According to a report published in the Pakistani English press, based on the US Army Corps of Engineers’ website announcement, the corps has been granted permission to raise a two-storey building complex at the Jinnah International Airport of Karachi to check the smuggling of narcotics and other goods. The purpose is praiseworthy, no doubt; and every possible effort must be made to put an end to drug addiction, the scourge that is spreading fast among the country’s populace, in particular the youth, and eating its vitals like termite. That drugs are causing havoc in Europe and the US and other countries of the world as well is also beyond question, which calls for adopting adequate measures to curb their smuggling. But at the same time, the storehouse, Afghanistan, where well over 90 percent of the globe’s total production of opium is grown, cannot be left unchecked; the evil must be nipped in the bud. Not only stringent steps against its growth have to be taken, but its smuggling out of Afghanistan has also to be stopped. But all these measures could, and ought to be taken by the two countries’ (Pakistan and Afghanistan’s) anti-narcotic forces acting in concert with other agencies like customs. Why the US should be taking up that role is simply incomprehensible! And why on earth should Pakistan be granting it the permission to seek tenders to construct the building? When this newspaper sought comments of different concerned government agencies on the issue, the Defence Division said it was “considering” issuing a rebuttal of the news-item; the ISPR blithely referred the matter to the Air Force, denying any knowledge of it; both Customs and Civil Aviation replied that they held no power to authorise any outside agency to issue a tender of this kind; the PAF appeared clueless and promised to “look into it.” In view of the foggy statements from all Pakistani quarters, perhaps that in itself is the reason the US corps has been requested for help in standing alert over an important port.
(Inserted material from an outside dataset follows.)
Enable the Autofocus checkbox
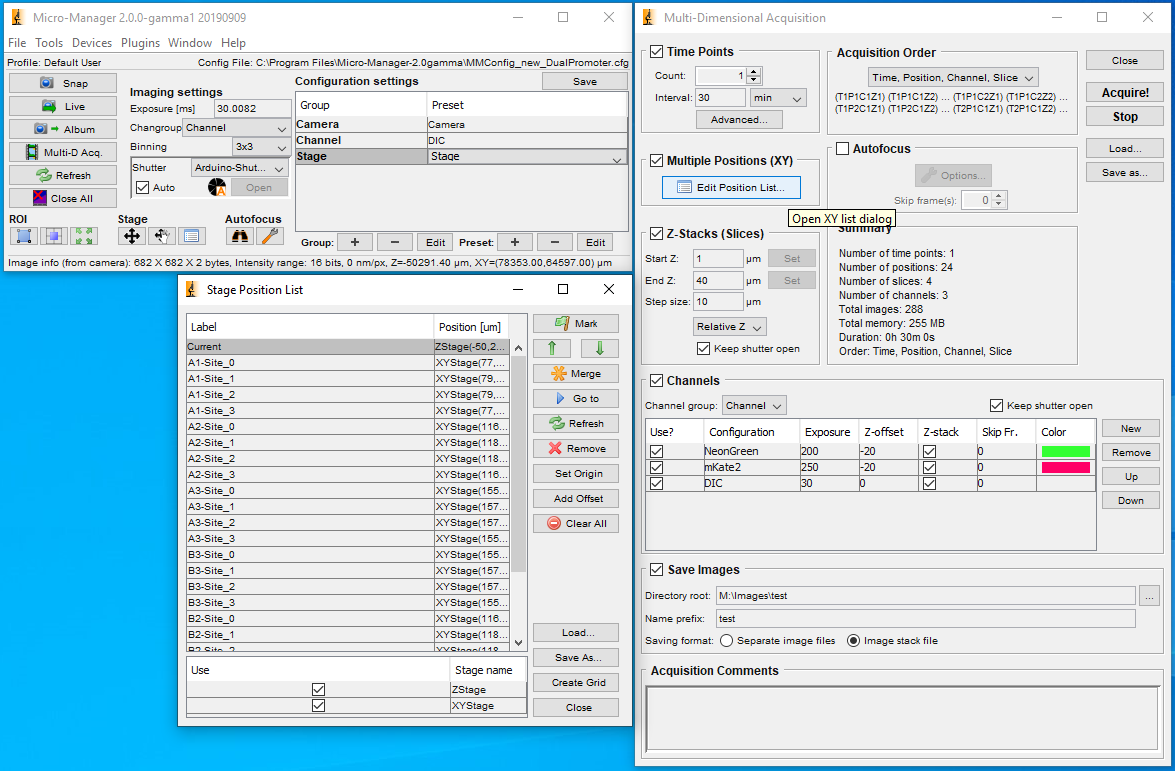Screen dimensions: 1175x771 842,149
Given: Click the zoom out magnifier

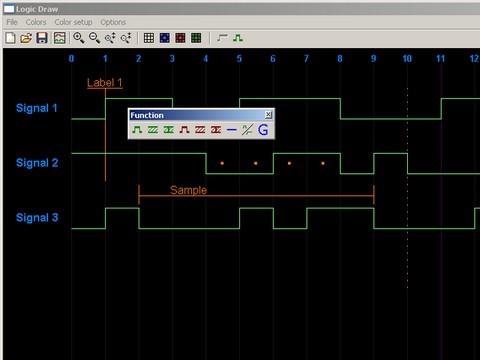Looking at the screenshot, I should pos(94,38).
While the Pakistani nation would wish to have friendly and cordial relations with the US, it already has had enough taste of its inroads in our affairs, as a harmful fallout of the war on terror. Siding with the US in the mission to rid the area of the common enemy of militancy has meant coordination at various levels and the according of concessions that otherwise would have been unthinkable: for example, the operation of the Shamsi airbase by the US to fly drones that ultimately came to be used against our own tribal region; intelligence sharing involving the presence of a large US spy network leading to Raymond Davis murderous episode; so on and so on.

Where one would have hoped the responsible government and military officials to sound a note of warning against opening up as sensitive a seafront as Karachi – and according to reports it would have the authority to scan the entire coastline which might bring the superpower into clash with the Chinese who would be managing the Gwadar deep seaport - it appears from the uncertainty of their responses to the queries of this paper, that such hope from them is naive optimism at best. Perhaps instead of relying on the guardians of our national interest to keep the nation informed, we should be grateful the US corps will be taking up residence at Karachi instead.